In the invention, the dosage ratio of the hydrophilic monomer, the 2,2' -bipyridine, the CuBr and the solvent is preferably 2-6 g: 80-160 mg: 10-50 mg:8mL, and more preferably 3-6 g: 100-160 mg: 20-50 mg:8 mL. In the invention, the solvent is preferably a mixed solvent of water and methanol or a mixed solvent of water and isopropanol, and the volume ratio of water to methanol in the mixed solvent of water and methanol is preferably 3: 2; the volume ratio of water to isopropanol in the mixed solvent of water and isopropanol is preferably 1: 3.
In the present invention, the hydrophilic monomer, 2' -bipyridine, CuBr, and the solvent are preferably mixed in a manner of: mixing a hydrophilic monomer with a solvent, introducing nitrogen to remove oxygen, adding 2,2' -bipyridine and CuBr, and continuously introducing nitrogen to obtain a mixed solution; the time for introducing nitrogen to remove oxygen is preferably 20-25 min, and the time for continuously introducing nitrogen is preferably 10-15 min. The invention preferably adopts the mixing mode, which is beneficial to fully removing oxygen in the mixed solution and avoiding the oxygen from influencing the ATRP polymerization reaction.
After the mixed solution is obtained, the fiber membrane is immersed in the mixed solution for ATRP polymerization reaction, and the high-efficiency oil-water separation nanofiber membrane is obtained.
In the invention, the ATRP polymerization reaction temperature is preferably 15-35 ℃, more preferably 15-30 ℃, and the time is preferably 1-6 h, more preferably 2-5 h. In the ATRP polymerization process, the hydrophilic monomer is polymerized under the catalysis of cuprous bromide and ligand 2,2' -bipyridyl.
According to the invention, preferably, after the ATRP polymerization reaction is finished, the fiber membrane after the reaction is taken out and washed by water, so that the high-efficiency oil-water separation nanofiber membrane is obtained.

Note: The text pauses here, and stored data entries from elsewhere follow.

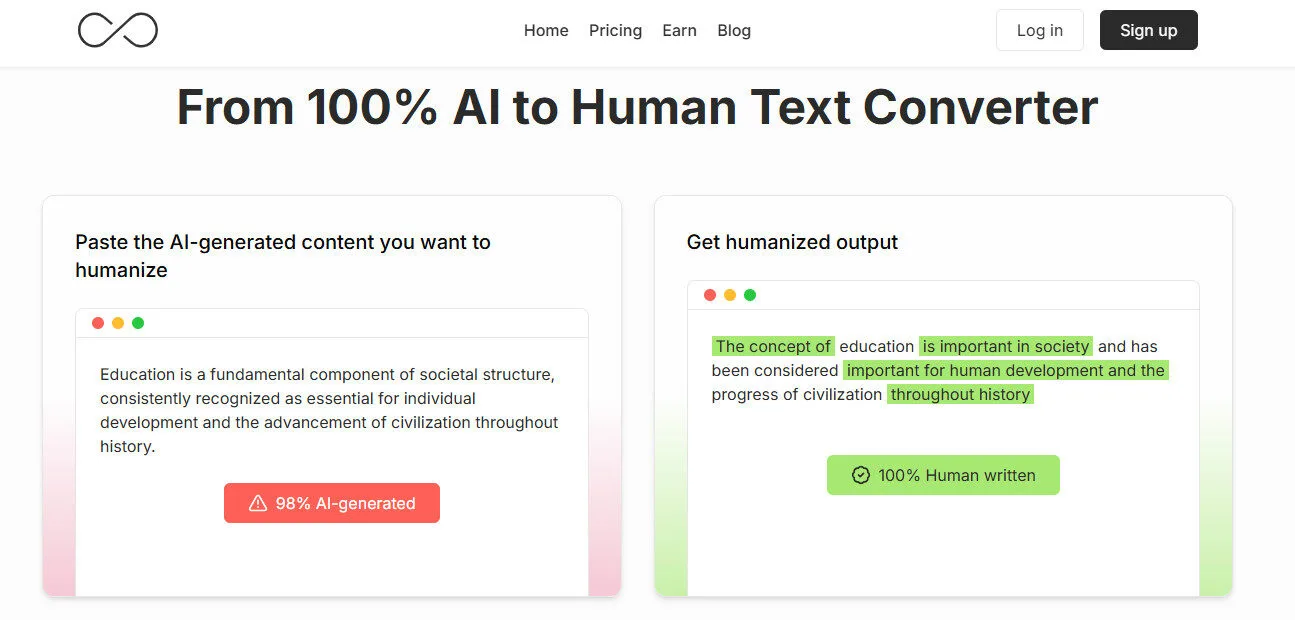1295x620 pixels.
Task: Click the red window dot on the input card
Action: click(x=97, y=322)
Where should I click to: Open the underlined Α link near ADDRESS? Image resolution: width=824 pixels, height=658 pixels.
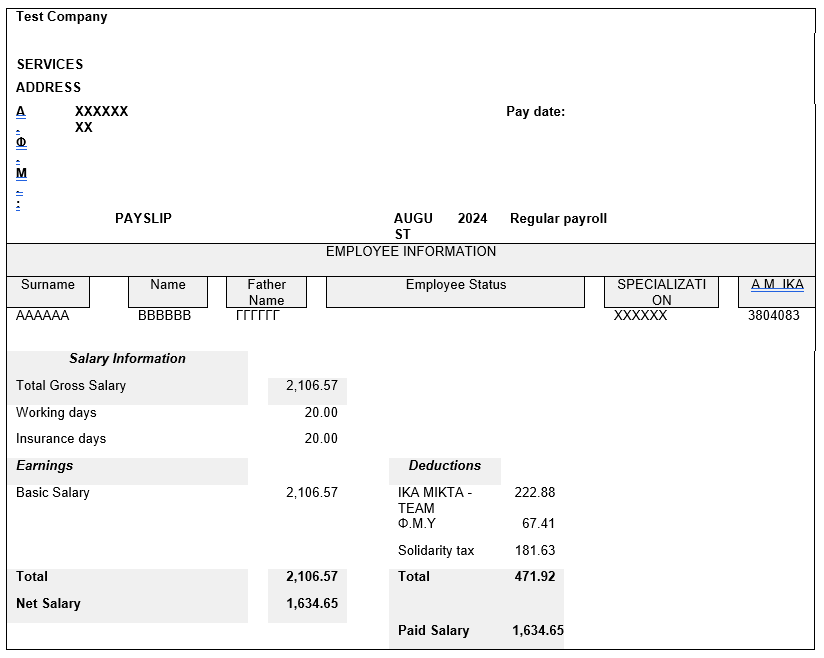(x=20, y=111)
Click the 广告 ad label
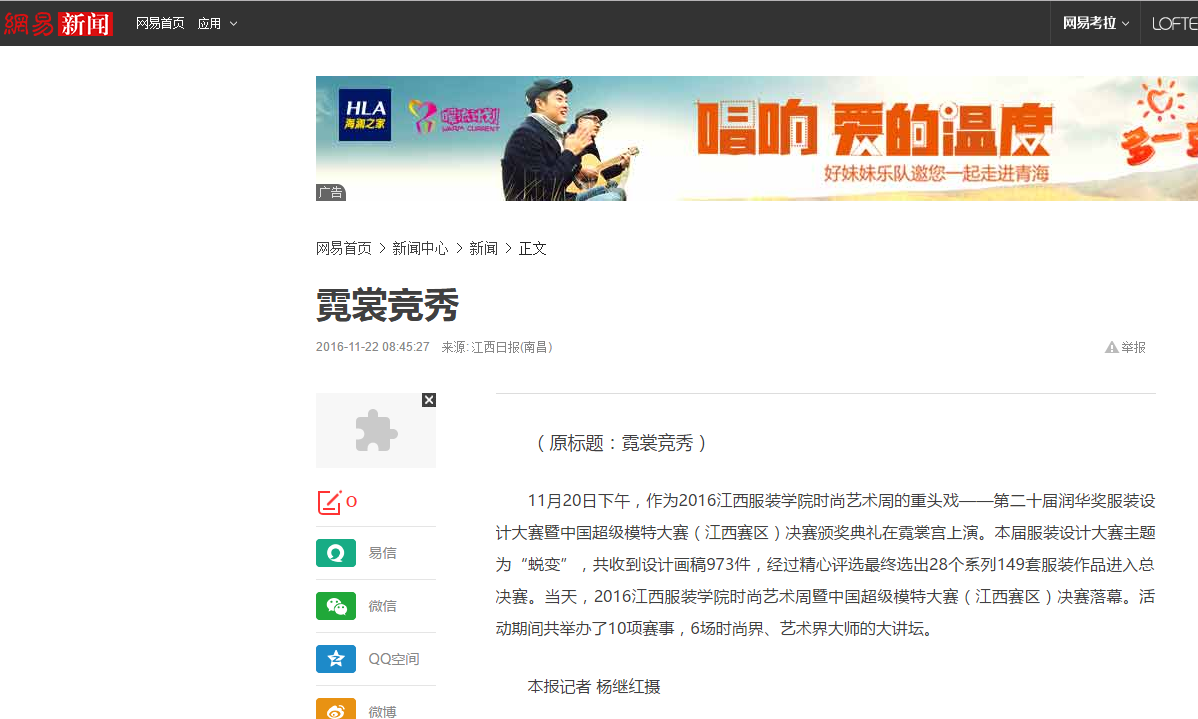 tap(331, 192)
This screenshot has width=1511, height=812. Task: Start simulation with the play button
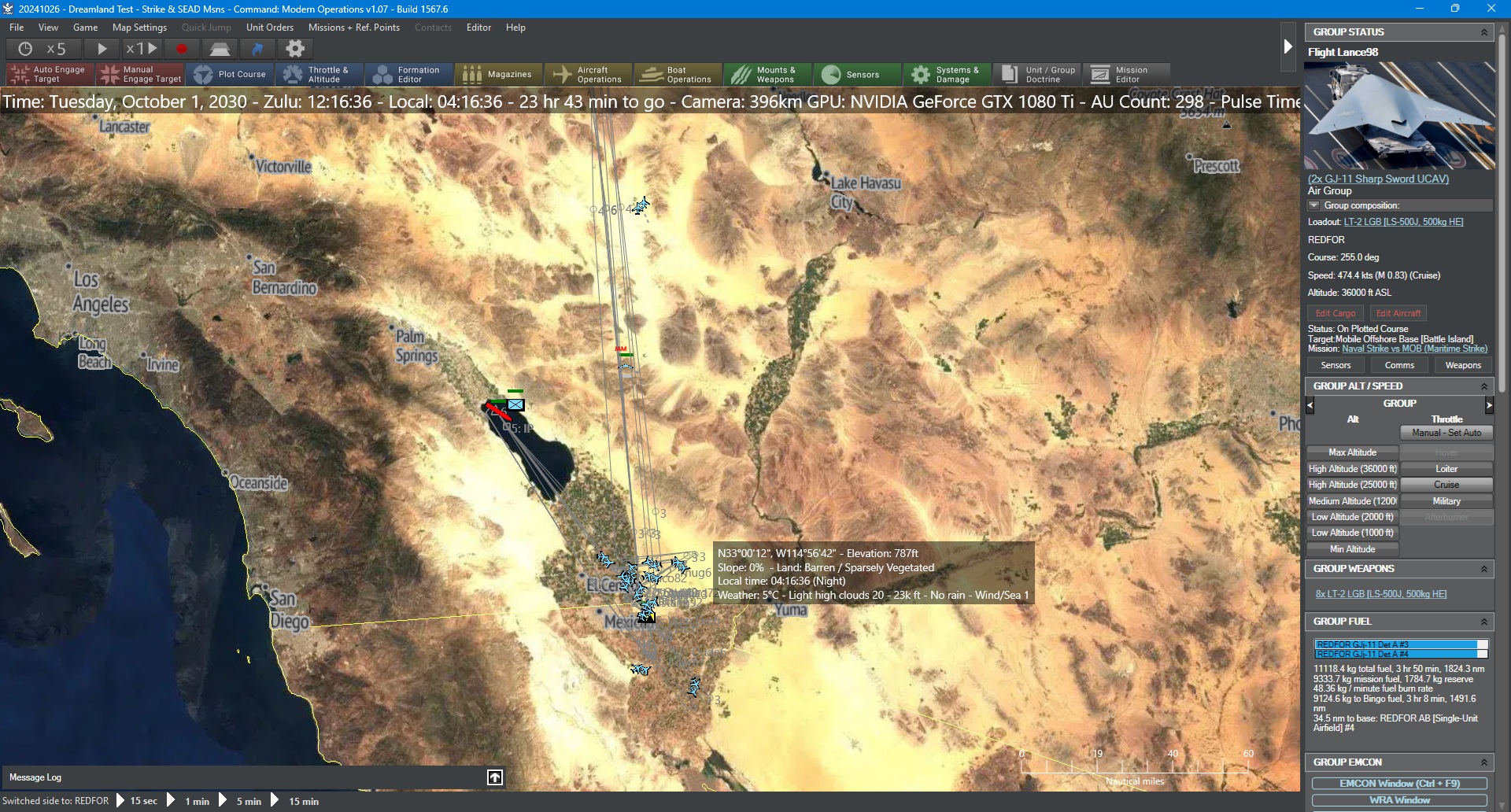[x=102, y=49]
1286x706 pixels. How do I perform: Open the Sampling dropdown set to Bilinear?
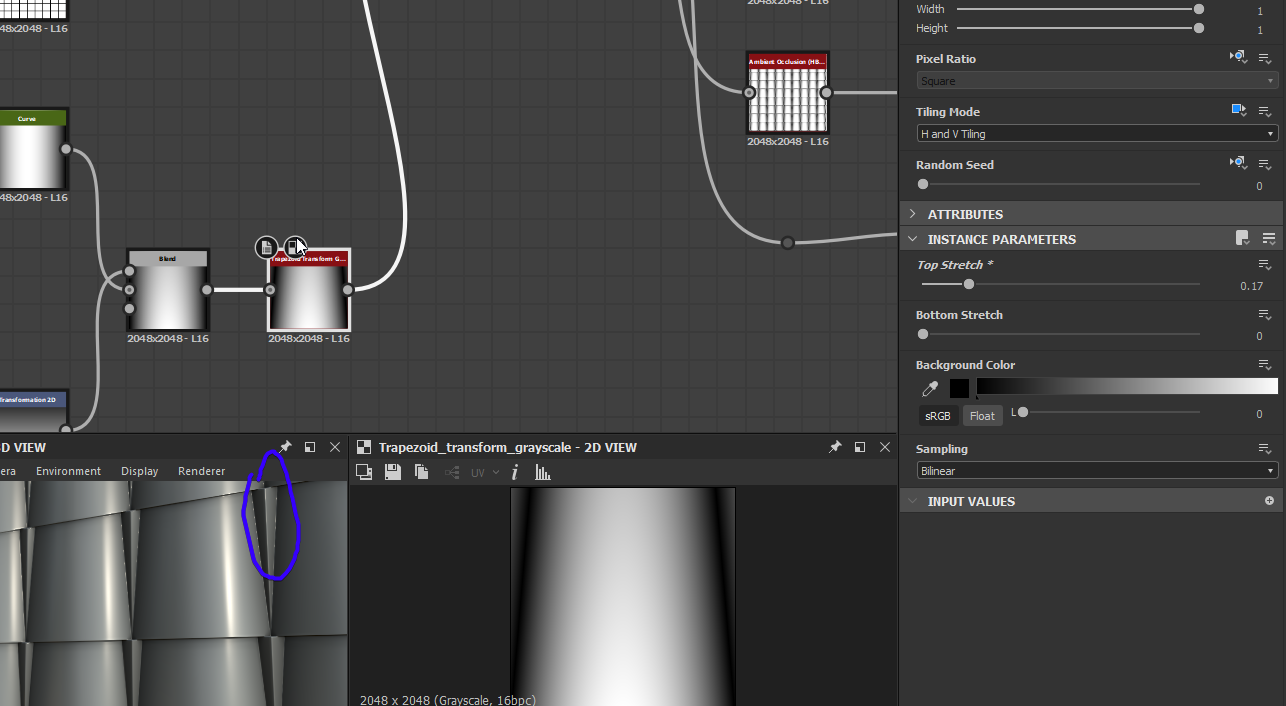click(x=1097, y=470)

According to the invention, the initiator MEBr is input into the high molecular polymer in a covalent bond mode, then the fiber membrane is prepared by an electrostatic spinning method, and the hydrophilic monomer is subjected to ATRP polymerization reaction with the surface and the interior of the fiber membrane, so that the hydrophilic modification of the fiber membrane by the hydrophilic monomer is realized, the specific surface area of the fiber membrane is increased, the hydration effect is enhanced, and the membrane flux, the oil-water separation efficiency and the stability of the fiber membrane are greatly improved.
The invention also provides the high-efficiency oil-water separation nanofiber membrane prepared by the preparation method in the technical scheme. The high-efficiency oil-water separation nanofiber membrane provided by the invention has a large specific surface area which can reach 420m2The large specific surface area is favorable for modifying the hydrophilicity of the nanofiber membrane, and a drop of 5 μ L of water needs only 6s to be completely absorbed on the membrane.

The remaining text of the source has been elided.